• [Stored records]
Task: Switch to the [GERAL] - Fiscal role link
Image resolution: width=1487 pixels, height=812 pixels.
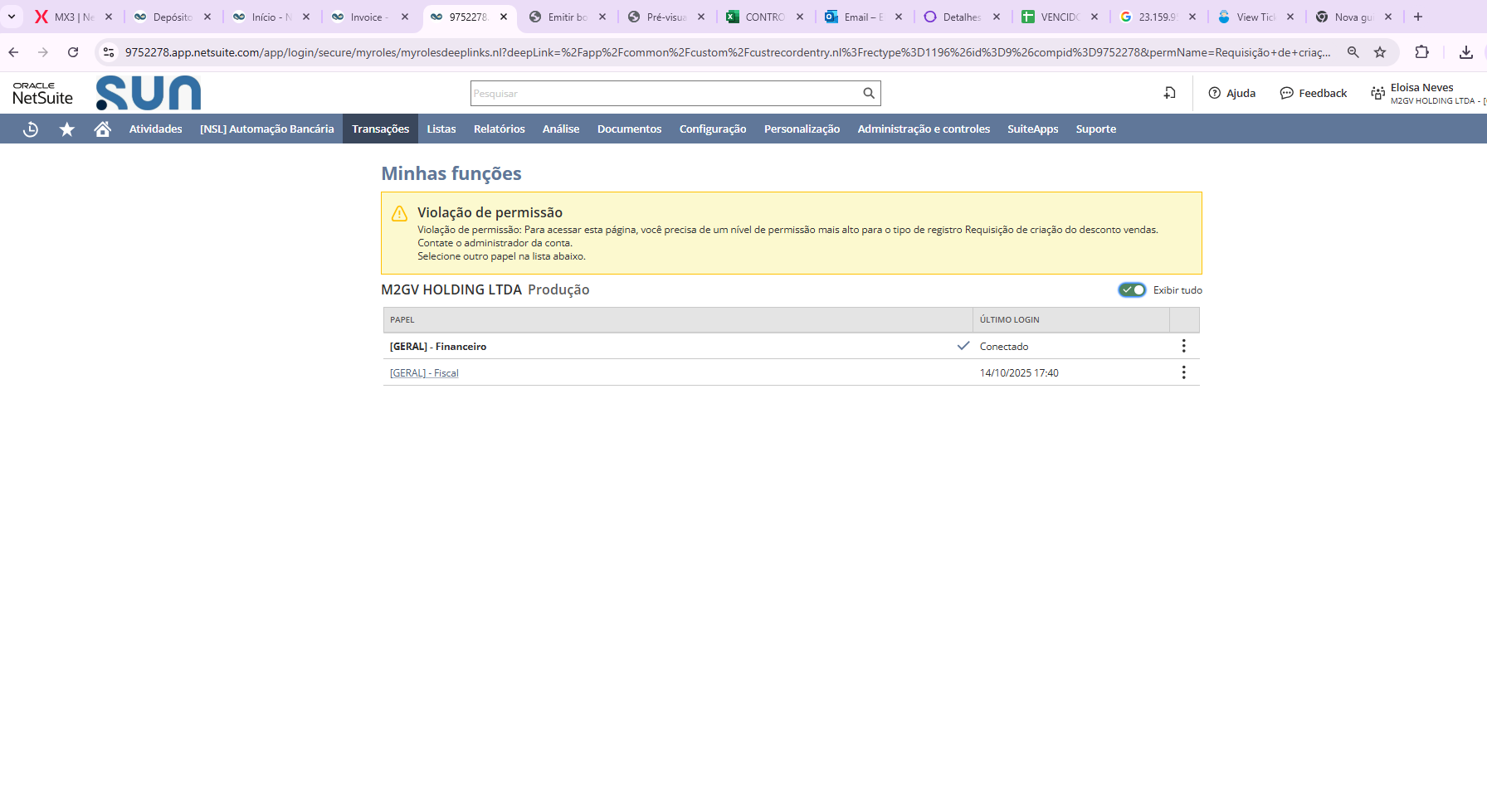Action: pyautogui.click(x=424, y=373)
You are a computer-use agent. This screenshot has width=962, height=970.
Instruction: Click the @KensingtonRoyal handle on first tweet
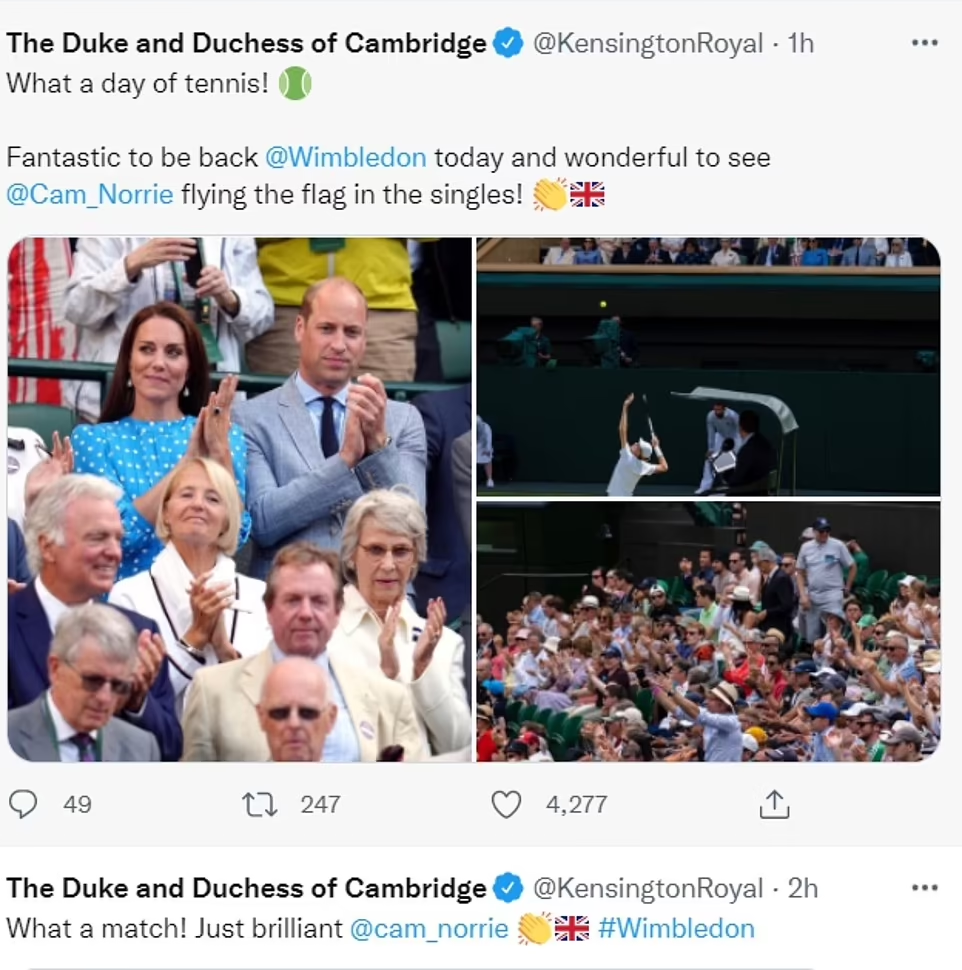pyautogui.click(x=647, y=44)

• [Task description]
Rewrite the whole listing above line by line, shifting every x and y click coordinate in its answers by -40. Omit the pictures.

• [Task output]
Task: Switch to the [GERAL] - Fiscal role link
Image resolution: width=1487 pixels, height=812 pixels.
Action: pyautogui.click(x=384, y=333)
You are a computer-use agent. This screenshot has width=962, height=970.
Instruction: Click the @KensingtonRoyal handle on first tweet
pyautogui.click(x=607, y=4)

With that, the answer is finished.